Within this study, the increased IPD was associated with higher rate of treatment failure (OR 1.77; 95% CI 1.51–2.67; P = 0.023). Previous studies have demonstrated that IPD is associated with spinal canal narrowing by fractured vertebrae, neurologic deficits, and laminar fractures [38, 39]. Caffaro et al. [38], suggested a correlation of IPD and neurologic deficits to be as great as 65%. Increased interpedicular distance is suggestive of the degree of vertebral body involvement. Dong et al. [40], utilized machine learning models to predict adverse events after single segment fixation and concluded that IPD was on of the most important risk factors in predicting treatment failure. Multiple studies describe the process as retrograde bone fragments lead to canal compression that cause more severe neurologic dysfunction [38,39,40].

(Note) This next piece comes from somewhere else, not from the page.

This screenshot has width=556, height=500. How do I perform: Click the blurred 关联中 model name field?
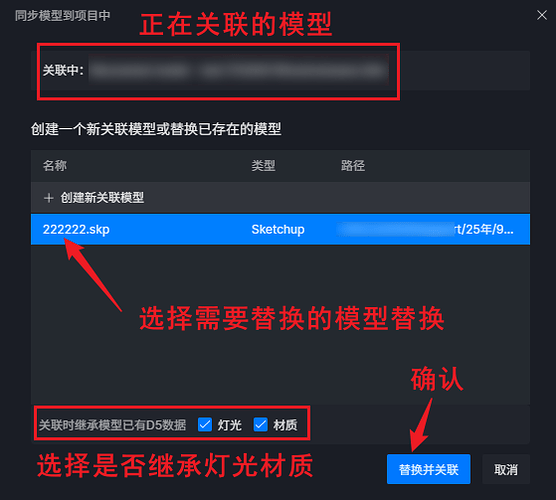pos(239,70)
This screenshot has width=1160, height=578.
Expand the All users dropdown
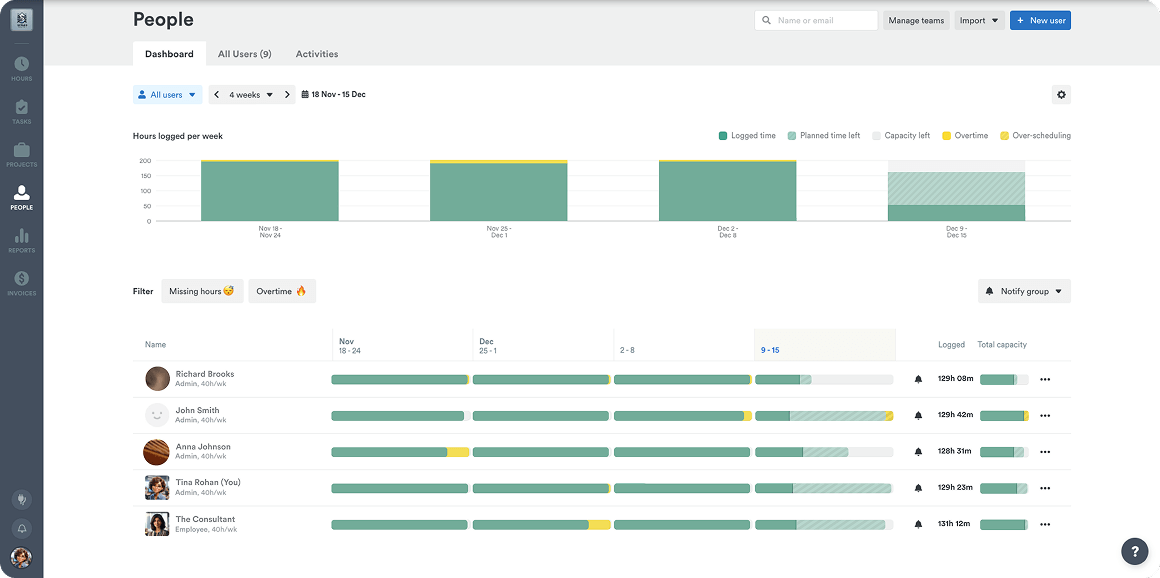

In a systematic review and meta-analysis including 601 patients, increased IPD on admission was significantly predictive of failure of treatment. Although this study explored conservative management, it is proposed that canal remodeling offers improvement in canal area [41]. Tanriverdi et al. [42] studied 106 patients with T10-L3 thoracolumbar burst fractures and found higher level of neurologic deficits in patients with higher IPD and canal compromise. It was suggested that the relationship is stronger at levels T12 and L1 [42]. Although there is strong consensus of the influence of IPD on fragment displacement and instrument failure, exploration is needed to explore the relationship between IPD and the failure of SSPSF in the treatment of thoracolumbar burst fractures.

Limitations

There are several limitations to this study. This was a retrospective single-center study with a relatively small number of cases. The lack of a long-term follow-up is another important limitation of the present study. We recommend multicenter prospective studies with a larger sample size to further evaluate factors associated with the failure of treatment in patients with thoracolumbar fractures who underwent SSPSF.

Conclusion

This study indicates that index level instrumentation decreases the rate of treatment failure in SSPSF for single-level thoracolumbar burst fractures. The results of the present study also provided strong support that a greater LSC score and a greater IPD may be associated with higher rates of failure of treatment in thoracolumbar burst fracture treated with SSPSF. Short-segment posterior spinal fixation one level above and below the injury remains to be controversial in the treatment of thoracolumbar burst fractures. Although these findings may be helpful in the proper management of patients with unstable thoracolumbar burst fractures, more clinical studies are needed to elucidate their relationship to treatment failure.